Messina paced the Panthers with a career-high 19 points. Dixon finished with nine points, including a coast-to-coast ramble for an acrobatic layup after one of her 15 rebounds, and three steals. Lucey contributed five points, five boards and a team-best three assist. Collins scored six, and she and Gabby Stuart were vital cogs in a defense that forced 17 turnovers and held Amherst to 33.3% shooting.
Coach KJ Krasco noted the Panthers’ better job defensively in the second half. The Mammoths shot 44% in the first half before hitting just seven of 29 (24%) from the field after the break.
“We embraced their physicality in the third and fourth quarters and made it a lot more challenging for them to get open looks,” Krasco said.
Overall, she was pleased with the Panthers’ effort and their many contributors.
“It was a great team win. I feel like we had some people step up and make some big shots, and also just move the basketball. And that’s what we’ve been emphasizing these last couple weeks, playing team basketball,” Krasco said.

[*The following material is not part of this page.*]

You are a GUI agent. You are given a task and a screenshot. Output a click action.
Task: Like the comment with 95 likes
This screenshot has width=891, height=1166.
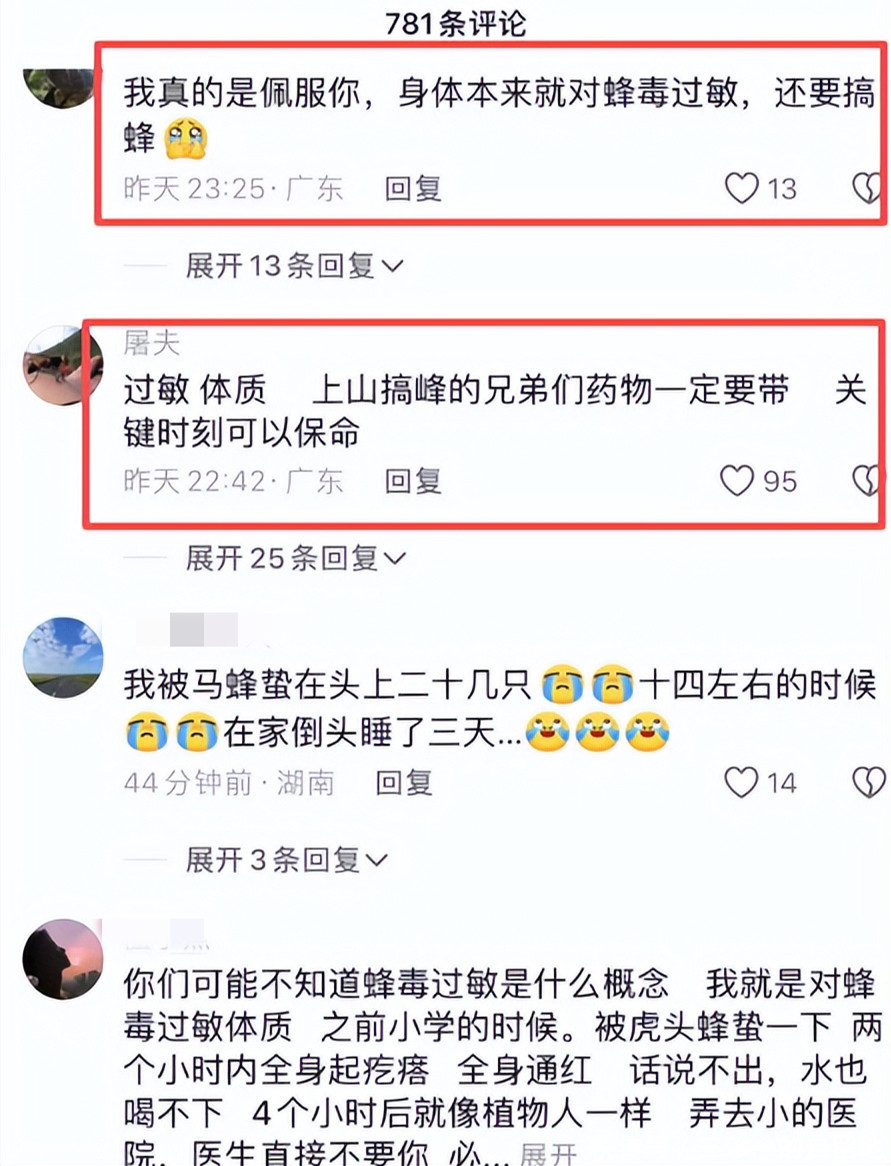tap(737, 480)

The Panthers have also improved over the course of the season and have now won 11 of their past 14, with the losses including by three points at home to Bowdoin and two points at Trinity.
Krasco explained why.
“(It’s) the kids that are part of the program, the work they’ve put in. They’re more committed than any other team that I’ve coached here,” she said. “They love each other. We love them. I think they’re coachable. I think they want it. And they’ve shown it. Now it’s about putting a 40-minute game so we can keep this thing going …
“We believe we can beat anyone we play.”